Some systems were better than others. Up to a year ago I used two methods - Apple's free Backup software which regularly backed up to an EziQuest external hard drive and my iDisk, plus MobileMe, which synched my Address Book, email accounts, Mail rules (filters) signatures and Smart Mailboxes, widgets, Dock items, preferences, notes, Entourage notes (if I used that) and even my secure keychains to a secure server managed by Apple.
When I got an iPhone, this service was extended to that, keeping it in sync with my Macs. Backup was good because it gave you lots of control over what, and what wasn't, backed up and when it happened.
But in Leopard, Time Machine was included. Time Machine takes all the work out of backing up, as long as you have an external drive connected. It does the first backup (fairly fast over FireWire or USB2) then checks every hour to see if anything's changed. These subsequent backups are fast and don't lag systems, noticeably. The more techy types don't like it much as they prefer more control over what, when and where. But for many users, Time Machine is nothing short of a godsend.
Time Capsule just added to this functionality, being wireless. Once you've got past your initial big backup, it's literally 'fuggedaboudit'. (Although my advice is, don't - it pays to check your Time Machine pane in System Preferences every now and again to make sue it's still working, as disconnections can trip the system.)

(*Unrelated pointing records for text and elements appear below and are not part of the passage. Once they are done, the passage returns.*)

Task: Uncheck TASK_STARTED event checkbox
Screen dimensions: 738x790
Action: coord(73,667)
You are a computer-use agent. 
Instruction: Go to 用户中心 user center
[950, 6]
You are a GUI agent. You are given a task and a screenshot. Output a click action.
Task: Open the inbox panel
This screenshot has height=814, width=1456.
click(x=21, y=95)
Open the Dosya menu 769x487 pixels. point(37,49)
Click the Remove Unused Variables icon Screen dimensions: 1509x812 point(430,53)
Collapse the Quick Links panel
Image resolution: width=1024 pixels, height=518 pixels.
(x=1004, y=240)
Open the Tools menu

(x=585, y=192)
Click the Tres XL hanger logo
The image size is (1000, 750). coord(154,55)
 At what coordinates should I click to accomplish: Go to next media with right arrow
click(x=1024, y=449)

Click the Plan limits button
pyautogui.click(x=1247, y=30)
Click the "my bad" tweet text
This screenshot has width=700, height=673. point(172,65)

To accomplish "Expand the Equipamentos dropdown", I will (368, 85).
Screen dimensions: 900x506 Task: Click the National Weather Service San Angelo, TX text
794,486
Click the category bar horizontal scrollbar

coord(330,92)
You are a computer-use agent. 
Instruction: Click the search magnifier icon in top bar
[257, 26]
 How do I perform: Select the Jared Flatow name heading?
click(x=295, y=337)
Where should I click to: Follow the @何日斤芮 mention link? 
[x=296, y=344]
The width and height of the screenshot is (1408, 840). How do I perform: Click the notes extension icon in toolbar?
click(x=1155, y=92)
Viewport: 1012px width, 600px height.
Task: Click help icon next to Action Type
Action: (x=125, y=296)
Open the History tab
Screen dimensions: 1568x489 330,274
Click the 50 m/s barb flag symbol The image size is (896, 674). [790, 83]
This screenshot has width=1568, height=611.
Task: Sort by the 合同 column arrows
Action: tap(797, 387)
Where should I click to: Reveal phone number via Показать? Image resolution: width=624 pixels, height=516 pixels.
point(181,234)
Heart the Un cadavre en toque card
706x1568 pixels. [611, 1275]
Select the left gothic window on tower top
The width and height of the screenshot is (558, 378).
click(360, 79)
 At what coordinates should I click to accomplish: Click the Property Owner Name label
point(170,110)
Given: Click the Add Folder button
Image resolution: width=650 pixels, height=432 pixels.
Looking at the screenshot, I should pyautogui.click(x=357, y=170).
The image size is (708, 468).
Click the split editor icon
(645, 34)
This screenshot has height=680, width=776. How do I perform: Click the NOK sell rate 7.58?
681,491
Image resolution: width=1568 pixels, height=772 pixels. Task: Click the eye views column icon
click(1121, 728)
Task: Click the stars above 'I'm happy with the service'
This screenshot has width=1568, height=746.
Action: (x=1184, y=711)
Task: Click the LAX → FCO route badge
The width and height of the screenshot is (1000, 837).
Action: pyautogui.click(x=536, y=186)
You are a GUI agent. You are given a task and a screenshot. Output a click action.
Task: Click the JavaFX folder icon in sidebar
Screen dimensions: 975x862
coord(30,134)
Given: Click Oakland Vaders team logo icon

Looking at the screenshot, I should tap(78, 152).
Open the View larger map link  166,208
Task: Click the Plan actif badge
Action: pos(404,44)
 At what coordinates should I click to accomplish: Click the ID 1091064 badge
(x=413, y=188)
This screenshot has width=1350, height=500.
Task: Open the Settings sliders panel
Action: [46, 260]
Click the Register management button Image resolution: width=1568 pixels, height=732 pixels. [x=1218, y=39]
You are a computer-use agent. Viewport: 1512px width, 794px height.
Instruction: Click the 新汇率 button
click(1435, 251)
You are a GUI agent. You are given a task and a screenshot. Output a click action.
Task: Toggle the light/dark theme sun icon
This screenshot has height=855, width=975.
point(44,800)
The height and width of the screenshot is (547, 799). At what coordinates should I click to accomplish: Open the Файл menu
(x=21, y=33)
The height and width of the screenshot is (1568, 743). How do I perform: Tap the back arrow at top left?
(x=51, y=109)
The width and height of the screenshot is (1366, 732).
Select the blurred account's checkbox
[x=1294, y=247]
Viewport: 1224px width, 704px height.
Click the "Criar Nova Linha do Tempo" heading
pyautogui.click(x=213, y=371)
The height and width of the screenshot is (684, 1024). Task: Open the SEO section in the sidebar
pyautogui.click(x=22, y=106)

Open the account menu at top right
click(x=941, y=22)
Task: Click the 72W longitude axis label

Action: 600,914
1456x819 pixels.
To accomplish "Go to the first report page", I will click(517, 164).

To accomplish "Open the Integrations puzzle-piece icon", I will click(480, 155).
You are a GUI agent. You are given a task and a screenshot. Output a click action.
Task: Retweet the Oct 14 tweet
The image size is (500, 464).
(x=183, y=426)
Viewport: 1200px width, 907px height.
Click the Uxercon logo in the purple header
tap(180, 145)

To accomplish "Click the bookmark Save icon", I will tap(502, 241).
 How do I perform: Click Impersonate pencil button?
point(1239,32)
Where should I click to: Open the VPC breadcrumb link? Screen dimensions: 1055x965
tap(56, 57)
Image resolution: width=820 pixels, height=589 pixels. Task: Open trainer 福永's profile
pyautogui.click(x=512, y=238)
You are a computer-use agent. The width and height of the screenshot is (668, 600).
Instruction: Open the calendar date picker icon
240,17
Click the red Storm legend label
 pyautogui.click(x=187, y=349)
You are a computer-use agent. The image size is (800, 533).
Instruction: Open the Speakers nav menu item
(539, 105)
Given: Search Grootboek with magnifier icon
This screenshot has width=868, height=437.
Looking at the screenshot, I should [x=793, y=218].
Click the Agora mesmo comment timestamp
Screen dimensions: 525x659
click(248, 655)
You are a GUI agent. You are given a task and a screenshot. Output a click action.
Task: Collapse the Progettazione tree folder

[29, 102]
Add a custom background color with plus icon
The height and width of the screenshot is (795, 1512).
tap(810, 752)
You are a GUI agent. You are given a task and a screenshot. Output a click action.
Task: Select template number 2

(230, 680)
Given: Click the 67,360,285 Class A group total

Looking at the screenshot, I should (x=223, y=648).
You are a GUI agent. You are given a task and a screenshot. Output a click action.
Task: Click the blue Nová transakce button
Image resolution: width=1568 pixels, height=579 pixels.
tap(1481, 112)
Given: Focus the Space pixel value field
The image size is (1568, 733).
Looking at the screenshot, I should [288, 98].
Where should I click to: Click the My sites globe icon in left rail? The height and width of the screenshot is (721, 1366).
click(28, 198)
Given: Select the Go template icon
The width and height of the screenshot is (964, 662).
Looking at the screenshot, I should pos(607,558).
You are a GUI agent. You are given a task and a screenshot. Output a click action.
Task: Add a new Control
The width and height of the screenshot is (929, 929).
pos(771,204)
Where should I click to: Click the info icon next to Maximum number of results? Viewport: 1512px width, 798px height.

If you want your data back, that's when you go into the Space Time Continuum. Well, not really. It just looks like that. Your whole screen slides down to be replaced by a universe, complete with moving stars (warp 9 ...) showing you a view through time, as it were, with your backups going back. Click the one you want, press Restore at bottom right and the file is copied back to your Mac in its original location.
Oh, I forgot to say - this Time Capsule is one of the new breed. It has dual-band wireless, so it has created a fast 50m wireless network in and around my house that all the Macs are using to connect to the internet via my Orcon broadband router. Oh, plus my iPhone and an iPod touch. It's an AirPort Extreme 802.11n base station with a big hard drive in it. Being dual band, it handles older devices on the 2.4GHz band while newer devices can use the 5GHz band at the same time.
Another feature I really like is Guest Network. When someone comes around - a visitor with a Mac or PC laptop, or an iPhone or iPod touch - and wants access to the 'net, mostly I feel fine about giving them the login and password, but you may feel a lot better about granting Guest Access. It has a different password to your usual network. That, including your printer, attached drives or other devices, remains secure.
And yes, I paid a premium. If I was more techy (actually, if I could be bothered - and I really can't, anymore), I could get a 1 Terrabyte external hard drive for about $500 - it's around $480 RRP for an EZQuest Phoenix 1000Gb eSATA II/USB2 (from the MacSense price list). An EZQuest Thunder Pro (FW400/800/USB2) is more of a pro drive, but that's $825.
Add an AirPort Extreme base station to the cheaper example for $379 and I get a total of just $859. But that only backs up the one Mac the drive is plugged into, plus there's a cable, limiting where I can hide the drive. I do get the AirPort wireless benefits (up to 50 Mac and PCs connected, etc) and the new model AirPort Extreme lets you share a plugged-in USB hard drive, (as does the Time Capsule), but it doesn't support backing up from all connected Macs wirelessly.
For the convenience, the extra $190 was well worth it to me. The Time Capsule 1TB costs $1049 (the 500GB model costs $498).
Note that the older, non-dual-band models were still in the NZ Apple Store when I looked - they cost $799 for the 1TB and $498 for the 500.
What price convenience and security?